***** RECORDS SUPPLIED
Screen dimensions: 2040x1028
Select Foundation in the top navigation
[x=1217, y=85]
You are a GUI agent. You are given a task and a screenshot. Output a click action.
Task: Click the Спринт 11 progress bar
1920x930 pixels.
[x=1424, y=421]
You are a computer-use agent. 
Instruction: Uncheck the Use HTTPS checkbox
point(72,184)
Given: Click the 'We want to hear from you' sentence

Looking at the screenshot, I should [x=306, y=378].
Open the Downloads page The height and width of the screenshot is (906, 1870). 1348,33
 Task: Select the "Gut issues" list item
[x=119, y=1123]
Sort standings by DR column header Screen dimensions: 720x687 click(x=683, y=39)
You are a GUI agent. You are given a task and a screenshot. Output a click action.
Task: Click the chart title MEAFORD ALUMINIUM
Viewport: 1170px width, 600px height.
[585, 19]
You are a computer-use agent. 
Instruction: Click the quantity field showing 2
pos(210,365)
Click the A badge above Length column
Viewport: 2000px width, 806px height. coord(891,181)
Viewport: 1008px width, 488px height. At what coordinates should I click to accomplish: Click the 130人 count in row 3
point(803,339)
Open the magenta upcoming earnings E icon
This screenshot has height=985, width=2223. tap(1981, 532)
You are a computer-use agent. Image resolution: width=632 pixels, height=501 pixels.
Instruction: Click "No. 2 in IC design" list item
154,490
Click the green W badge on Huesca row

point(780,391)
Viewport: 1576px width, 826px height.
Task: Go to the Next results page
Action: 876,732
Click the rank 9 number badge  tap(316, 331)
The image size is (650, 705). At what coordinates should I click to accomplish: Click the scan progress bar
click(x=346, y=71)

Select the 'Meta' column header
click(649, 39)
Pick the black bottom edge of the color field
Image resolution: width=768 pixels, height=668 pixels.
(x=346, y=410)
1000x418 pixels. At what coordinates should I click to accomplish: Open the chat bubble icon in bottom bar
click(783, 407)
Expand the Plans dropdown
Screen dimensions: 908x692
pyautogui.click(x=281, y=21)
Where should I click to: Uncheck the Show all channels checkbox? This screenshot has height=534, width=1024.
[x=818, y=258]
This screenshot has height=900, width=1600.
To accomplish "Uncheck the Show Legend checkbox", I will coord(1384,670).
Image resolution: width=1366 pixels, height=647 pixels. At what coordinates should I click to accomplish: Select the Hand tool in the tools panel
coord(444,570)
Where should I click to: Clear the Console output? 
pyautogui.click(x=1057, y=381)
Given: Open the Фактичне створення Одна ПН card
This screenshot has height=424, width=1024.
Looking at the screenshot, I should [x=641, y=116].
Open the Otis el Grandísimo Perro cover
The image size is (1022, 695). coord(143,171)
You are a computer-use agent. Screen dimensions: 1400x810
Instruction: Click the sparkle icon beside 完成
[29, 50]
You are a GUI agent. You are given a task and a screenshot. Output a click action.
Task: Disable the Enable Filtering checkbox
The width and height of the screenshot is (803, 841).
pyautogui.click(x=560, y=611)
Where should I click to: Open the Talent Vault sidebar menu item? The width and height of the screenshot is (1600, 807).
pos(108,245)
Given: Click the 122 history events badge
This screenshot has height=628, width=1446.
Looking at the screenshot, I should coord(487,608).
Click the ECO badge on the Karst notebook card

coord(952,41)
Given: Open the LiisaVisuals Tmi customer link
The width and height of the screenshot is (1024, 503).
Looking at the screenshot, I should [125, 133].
**********
#### [YOUR INSTRUCTIONS]
Whatever appears in the records must be returned exactly.

#### [REPLY]
Screen dimensions: 2040x1028
Select Foundation in the top navigation
[x=1217, y=85]
You are a GUI agent. You are given a task and a screenshot. Output a click action.
Task: Click the Спринт 11 progress bar
1920x930 pixels.
[x=1424, y=421]
You are a computer-use agent. 
Instruction: Uncheck the Use HTTPS checkbox
point(72,184)
Given: Click the 'We want to hear from you' sentence

Looking at the screenshot, I should [x=306, y=378].
Open the Downloads page The height and width of the screenshot is (906, 1870). 1348,33
 Task: Select the "Gut issues" list item
[x=119, y=1123]
Sort standings by DR column header Screen dimensions: 720x687 click(x=683, y=39)
You are a GUI agent. You are given a task and a screenshot. Output a click action.
Task: Click the chart title MEAFORD ALUMINIUM
Viewport: 1170px width, 600px height.
[585, 19]
You are a computer-use agent. 
Instruction: Click the quantity field showing 2
pos(210,365)
Click the A badge above Length column
Viewport: 2000px width, 806px height. coord(891,181)
Viewport: 1008px width, 488px height. At what coordinates should I click to accomplish: Click the 130人 count in row 3
point(803,339)
Open the magenta upcoming earnings E icon
This screenshot has height=985, width=2223. tap(1981, 532)
You are a computer-use agent. Image resolution: width=632 pixels, height=501 pixels.
Instruction: Click "No. 2 in IC design" list item
154,490
Click the green W badge on Huesca row

point(780,391)
Viewport: 1576px width, 826px height.
Task: Go to the Next results page
Action: 876,732
Click the rank 9 number badge  tap(316, 331)
The image size is (650, 705). At what coordinates should I click to accomplish: Click the scan progress bar
click(x=346, y=71)

Select the 'Meta' column header
click(649, 39)
Pick the black bottom edge of the color field
Image resolution: width=768 pixels, height=668 pixels.
(x=346, y=410)
1000x418 pixels. At what coordinates should I click to accomplish: Open the chat bubble icon in bottom bar
click(783, 407)
Expand the Plans dropdown
Screen dimensions: 908x692
pyautogui.click(x=281, y=21)
Where should I click to: Uncheck the Show all channels checkbox? This screenshot has height=534, width=1024.
[x=818, y=258]
This screenshot has height=900, width=1600.
To accomplish "Uncheck the Show Legend checkbox", I will coord(1384,670).
Image resolution: width=1366 pixels, height=647 pixels. At what coordinates should I click to accomplish: Select the Hand tool in the tools panel
coord(444,570)
Where should I click to: Clear the Console output? 
pyautogui.click(x=1057, y=381)
Given: Open the Фактичне створення Одна ПН card
This screenshot has height=424, width=1024.
Looking at the screenshot, I should [x=641, y=116].
Open the Otis el Grandísimo Perro cover
The image size is (1022, 695). coord(143,171)
You are a computer-use agent. Screen dimensions: 1400x810
Instruction: Click the sparkle icon beside 完成
[29, 50]
You are a GUI agent. You are given a task and a screenshot. Output a click action.
Task: Disable the Enable Filtering checkbox
The width and height of the screenshot is (803, 841).
pyautogui.click(x=560, y=611)
Where should I click to: Open the Talent Vault sidebar menu item? The width and height of the screenshot is (1600, 807).
pos(108,245)
Given: Click the 122 history events badge
This screenshot has height=628, width=1446.
Looking at the screenshot, I should coord(487,608).
Click the ECO badge on the Karst notebook card

coord(952,41)
Given: Open the LiisaVisuals Tmi customer link
The width and height of the screenshot is (1024, 503).
Looking at the screenshot, I should [125, 133].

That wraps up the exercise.